──────── Stored data ────────
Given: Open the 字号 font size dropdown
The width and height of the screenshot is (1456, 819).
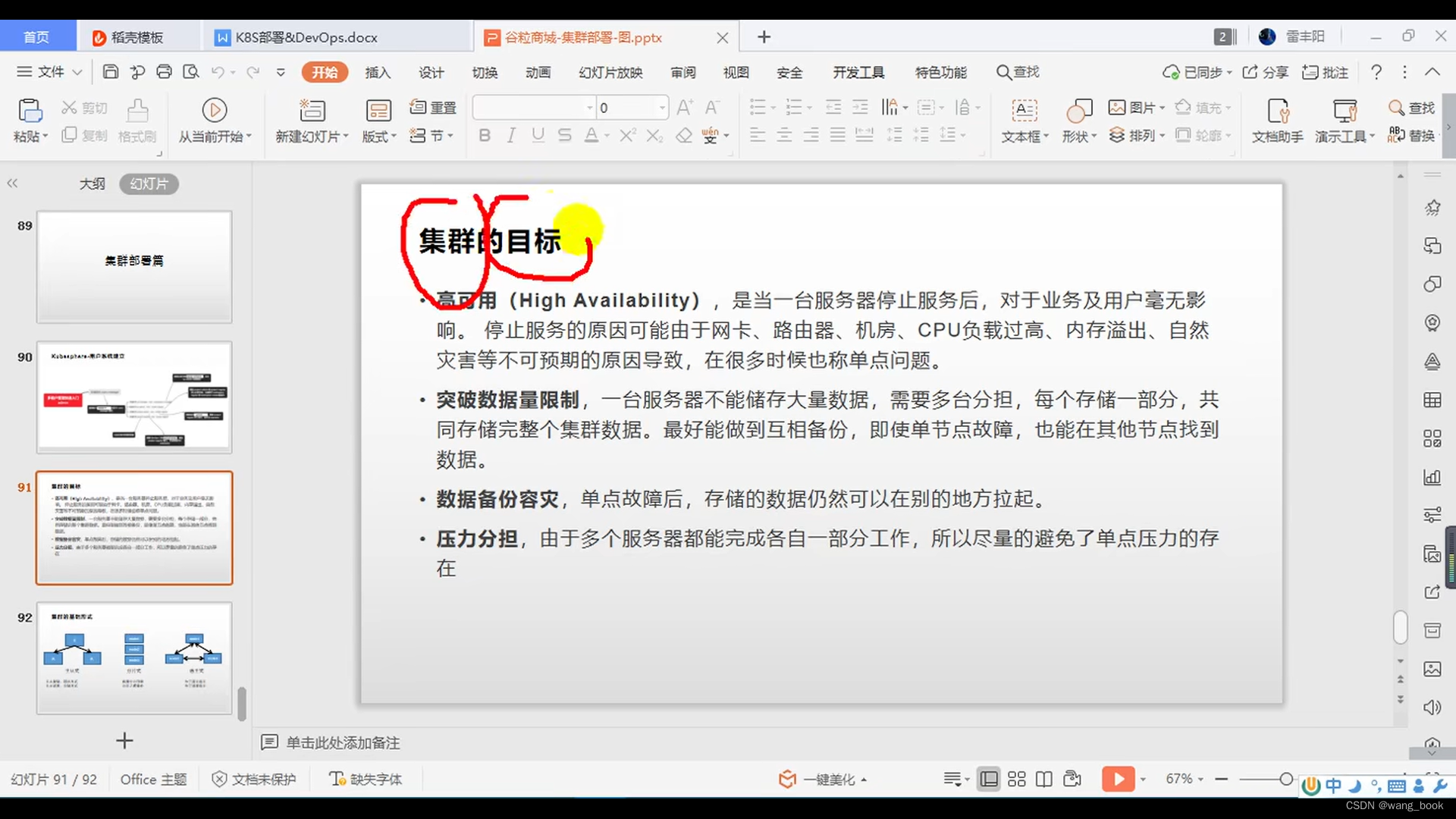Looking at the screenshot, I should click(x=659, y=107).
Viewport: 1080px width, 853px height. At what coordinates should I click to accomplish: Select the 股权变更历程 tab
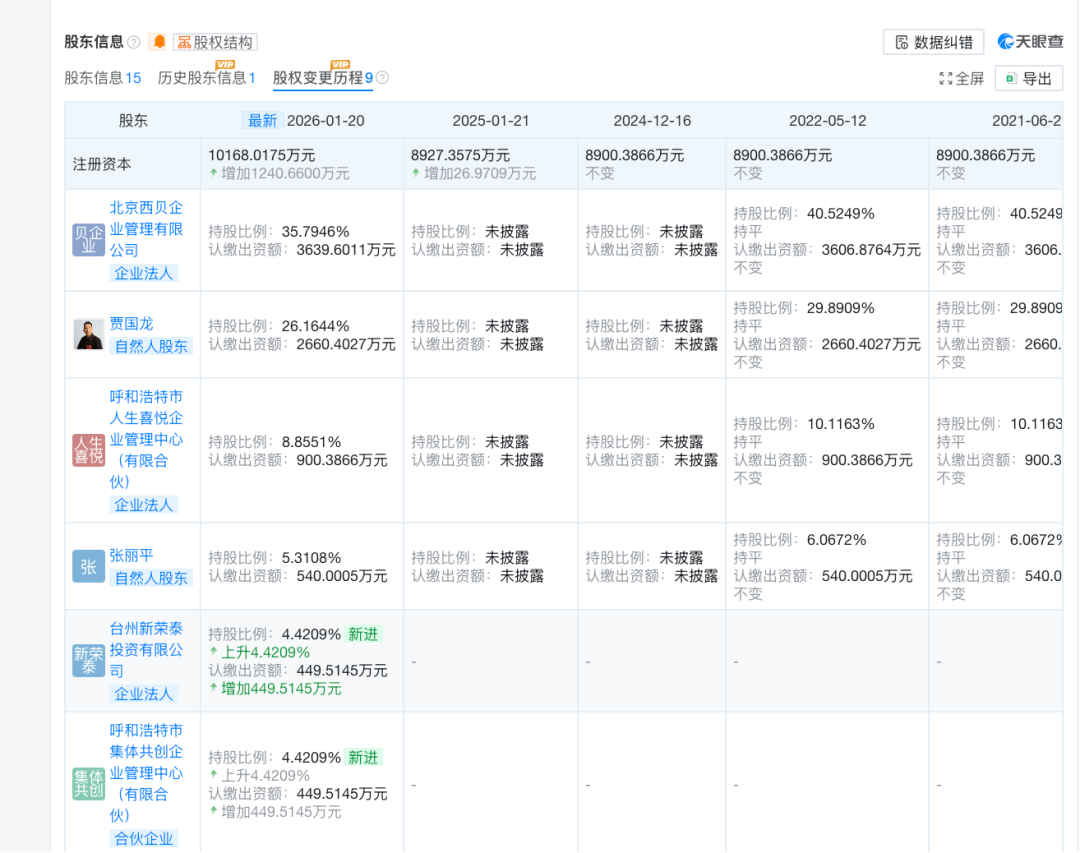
────────
──────── Stored data ────────
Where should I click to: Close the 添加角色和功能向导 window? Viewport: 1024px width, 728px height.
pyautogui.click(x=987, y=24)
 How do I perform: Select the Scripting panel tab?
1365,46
────────
● What is being asked:
For the data above, set down exactly the lines from the line with "Given: Open the 字号 font size dropdown" to the line with "Viewport: 1080px width, 853px", both included, leaving pictures out.

● Response box:
Given: Open the 字号 font size dropdown
The width and height of the screenshot is (1456, 819).
Looking at the screenshot, I should click(x=659, y=107).
Viewport: 1080px width, 853px height. At what coordinates should I click to accomplish: Select the 股权变更历程 tab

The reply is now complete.